Bebeğin adı, nüfus kayıtlarına Gülüzar olarak işlendi.
Wojire kundaktayken, Fırat ailesi, kendilerini bekleyen tehlike ve zorluklardan habersiz olağan bir yaşam sürdürüyordu. Hıdır (1925-?), Ahmet Çavuş (Hıdır, 1927-1979), Ferhat (1929-2005), Gülüzar (Wojire, 1931), Mustafa (Şişko Mustafa, 1933-1987)*, Hatice (Cıvıze, 1935-2009) ile Beser’in (Sosun Erginoğlu, 1937-2019) babası Yusuf Fırat, küçük çaplı tarımsal üretim yapıyor, hayvan besliyordu. Sınırlı alanlar, karasabanla sürülüyordu. Hayvancılığın, ailenin ihtiyacını tam olarak karşıladığı söylenemezdi. Mezra köyü, mera fakiriydi. Hayvanları otlatabilecek geniş alanlara sahip değildi. Köylüler, deriye bastıkları çökeleği yayladan yaylaya taşırdı. Mezralılar, ilkbaharda Han Yaylası’na çıkardı. Yaylada toplanan çökelek ve tereyağı, katır sırtında, Meryem, Tozın ve Keşiş Yaylalarına götürülürdü. Çökelek ve tereyağını, yaz sıcağında, 2 bin 3 yüz rakımlı Keşiş’ten başka bir yerde saklama olanağı yoktu.

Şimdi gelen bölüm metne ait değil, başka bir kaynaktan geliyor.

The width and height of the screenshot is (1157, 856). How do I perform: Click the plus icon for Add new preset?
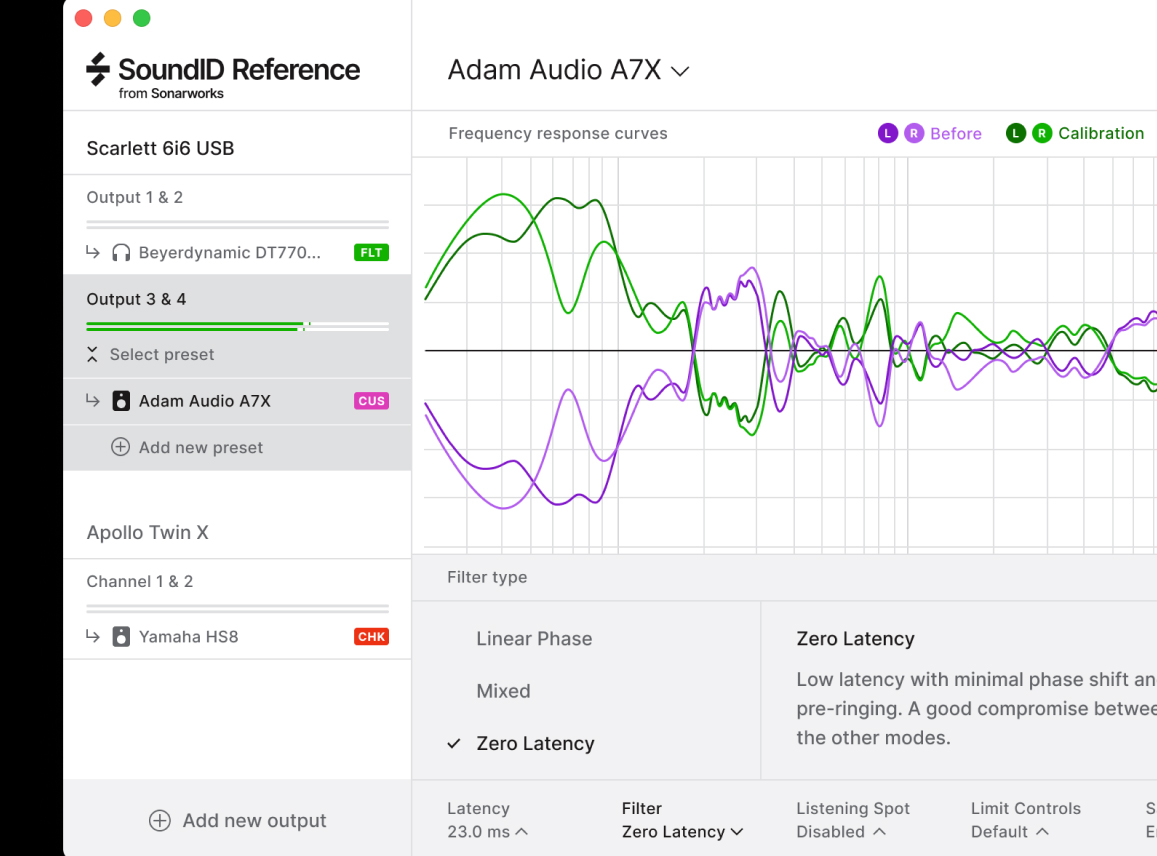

Wojire, çocukluğunun ilk yedi yılını Mezra’da geçirdi. Oğlak ve kuzu otlattı. Köyde, 1955 yılına kadar çeşme yoktu. Pişi Deresi’nden eve su taşıdı. Ev işlerinde annesinin en büyük yardımcısıydı. Okul çağına geldiğinde Mezra henüz okula kavuşmamıştı. Cumhuriyetin sekizinci yılında, o tarihte Danzik nahiyesine bağlı olan, 1960’ta Kırmızıköprü’ye bağlanan köylerden sadece Kaymaztepe (Meçiye) köyünde okul vardı. Meçi İlkokulu, bir köylünün evinde hizmet veriyordu.
Okul çağına, okulsuz köyde adım attı. Yedi yaşına ayak bastığında, Mezra ve civar köylerden on altı köylü Pülümür’e götürülmüş, bir daha dönmemişti. Gerise’den yükselen ağıtlara tanık oldu. 17 Ağustos sabahı köyden yükselen çığlıklar, Fırat ailesinin zorunlu Çanakkale yolculuğunun da habercisiydi.

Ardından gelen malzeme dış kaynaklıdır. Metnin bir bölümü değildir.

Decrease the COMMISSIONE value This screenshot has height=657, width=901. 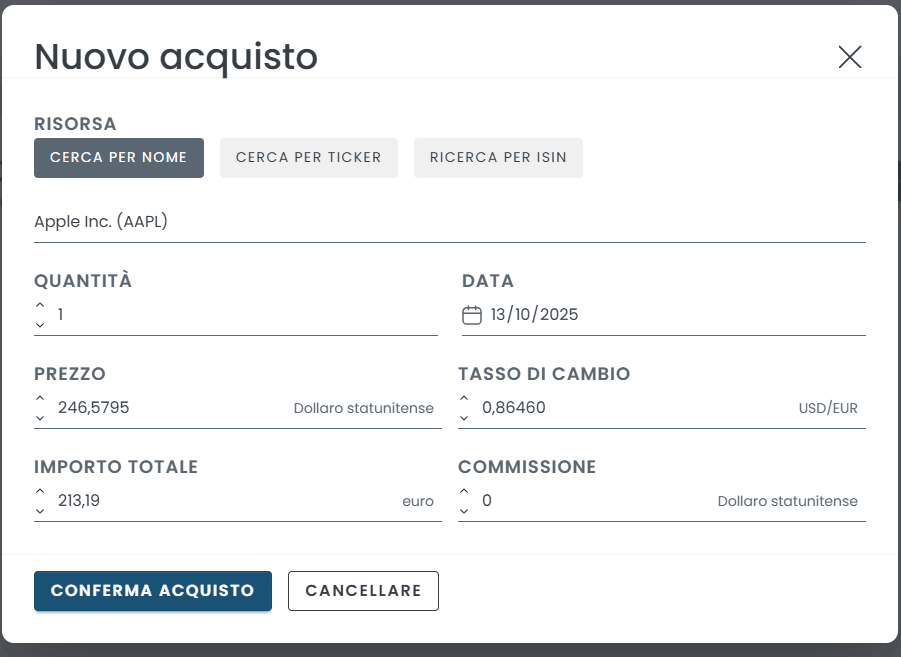[463, 509]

ÇANAKKALE BİGA GÜNEŞLİ KÖYÜNE ZORUNLU YOLCULUK
Aile, bin bir zorluk içinde Çanakkale’ye varır. Biga’nın Güneşli köyünde hana benzeyen bir eve yerleştirilirler. Devlet, aileye, ev, bostan ve tarla verir. Yeni köye zamanla alışırlar. Çalışarak, üreterek yaşamını kazanan aile Hıdır’ın ölümüyle yasa boğulur. 20’li yaşlardaki Hıdır, evliliğinin birinci yılını tamamlamadan yaşama veda etmiştir.

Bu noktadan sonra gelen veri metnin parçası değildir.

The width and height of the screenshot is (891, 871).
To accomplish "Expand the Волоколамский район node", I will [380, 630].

Mezra’da okul olmadığı için öğrenim görememişti. Biga’da okul vardı, ama gönderilmedi. Yetkililerin, okula gönderilmeyen kız çocuklarına ayıracakları zamanı yoktu. 1945 yılında, Hüseyin Erginoğlu (1912-1984), Fırat ailesinin kapısını çalar. Öğrenim çağındaki kızı, Hıdır (Hasan) Fırat’a (1931-2018) ister! On dört yaşındaki Wojire’yi, müstakbel görümcesi Emine Fırat’la ‘takas’ önerisi sunulur. Aile kabul eder. Baba, iki oğlu, Ferhat ve Hıdır’a sorar:
“Kim evlenmek istiyor?”
Evlilik önerisine Ferhat evet, der. Wojire’nin yakışıklı kardeşi Ferhat, Hüseyin Fırat’ın (Wuşene Ferat Ağay) kızı Emine Fırat’la evlenir.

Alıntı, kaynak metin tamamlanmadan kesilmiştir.